La sua più recente riflessione la vede interessarsi sempre più al rapporto tra uomo, natura e cosmo, con una sua grazia tutta particolare, pacificatrice e antidoto ai nostri tempi caratterizzati da odio e brutalità, a volte senza senso. Per esprimere questa visione utilizza soprattutto arazzi jaquard e sculture.

Nel 2019 ha realizzato una mostra molto apprezzata alle Gallerie degli Uffizi di Firenze, la “What J Spaw on the Road”: è stata la sua prima mostra monografica in Italia, che fino a quel momento non aveva saputo apprezzarla come altri Paesi. Da allora l'artista ha realizzato, in luoghi diversi italiani, molte statue e installazioni di notevole impatto sia ambientale che emotivo. Anche a Milano, nella prestigiosa Citylife, due enormi gatte le “Guardiane”, dominano l'ambiente con la loro presenza minacciosa e rassicurante.
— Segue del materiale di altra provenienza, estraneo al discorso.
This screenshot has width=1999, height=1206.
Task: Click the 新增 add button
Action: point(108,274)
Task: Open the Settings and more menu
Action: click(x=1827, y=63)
Kiki Smith è stata protagonista di oltre 150 mostre dagli anni ottanta ad oggi.

Si è cimentata anche con la narrativa e la saggistica, pubblicando libri tra i quali “Fountain Head” del 1991 e “The Vitreous Body” nel 2001.
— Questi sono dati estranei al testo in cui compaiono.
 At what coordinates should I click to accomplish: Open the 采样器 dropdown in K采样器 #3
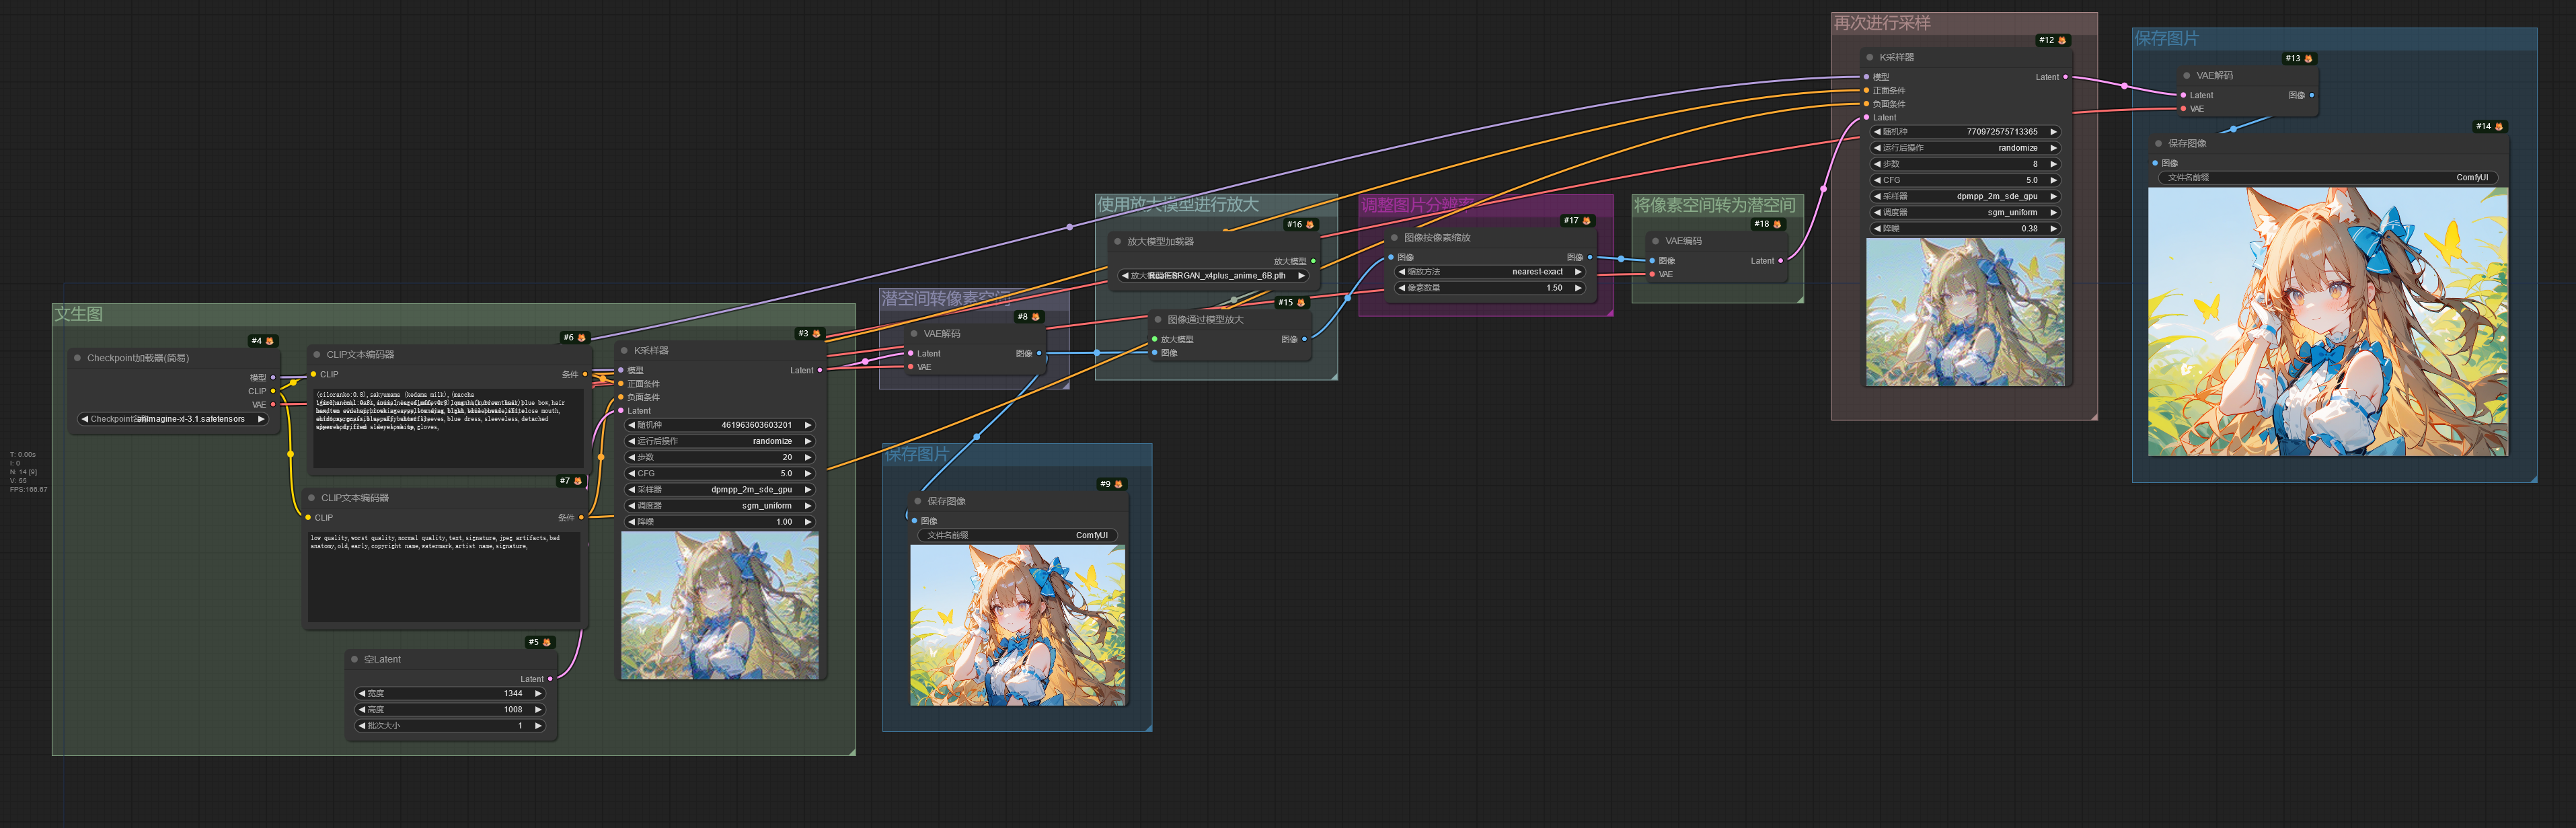[720, 490]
Le sue opere si trovano in più di trenta importanti Collezioni Internazionali ed ha ottenuto molto premi e riconoscimenti.

Nel 2012 ha ricevuto la prestigiosa U.S. State Departement Medal of Art e nel 2016 ha ottenuto dall'International Sculpture Center il famoso “Lifetime Achevement” nel Contemporary Sculpture Award.

La donna è sempre stata al centro delle sue tematiche, che ha affrontato con una delicatezza inusuale nel mondo femminista, che in genere presenta le proprie rivendicazioni in modo aggressivo e potente. La sua è una “pietas” tutta particolare, che ha ugualmente grande efficacia nell'attenzione che crea con le sue opere sempre di grande attualità.